> KUMPULAN DATA
■ ■ ■ ■ ■

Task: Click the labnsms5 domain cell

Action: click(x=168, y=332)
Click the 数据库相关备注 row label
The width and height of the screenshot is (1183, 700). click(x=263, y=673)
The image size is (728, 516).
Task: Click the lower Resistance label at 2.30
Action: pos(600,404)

■ ■ ■ ■ ■

> SOAL LATIHAN
Bisakah semua baris catatan di atas disajikan sebagai daftar JSON berisi string, satu string untuk setiap baris, tanpa baris kosong?

> JAWABAN LATIHAN
[
  "Task: Click the labnsms5 domain cell",
  "Action: click(x=168, y=332)",
  "Click the 数据库相关备注 row label",
  "The width and height of the screenshot is (1183, 700). click(x=263, y=673)",
  "The image size is (728, 516).",
  "Task: Click the lower Resistance label at 2.30",
  "Action: pos(600,404)"
]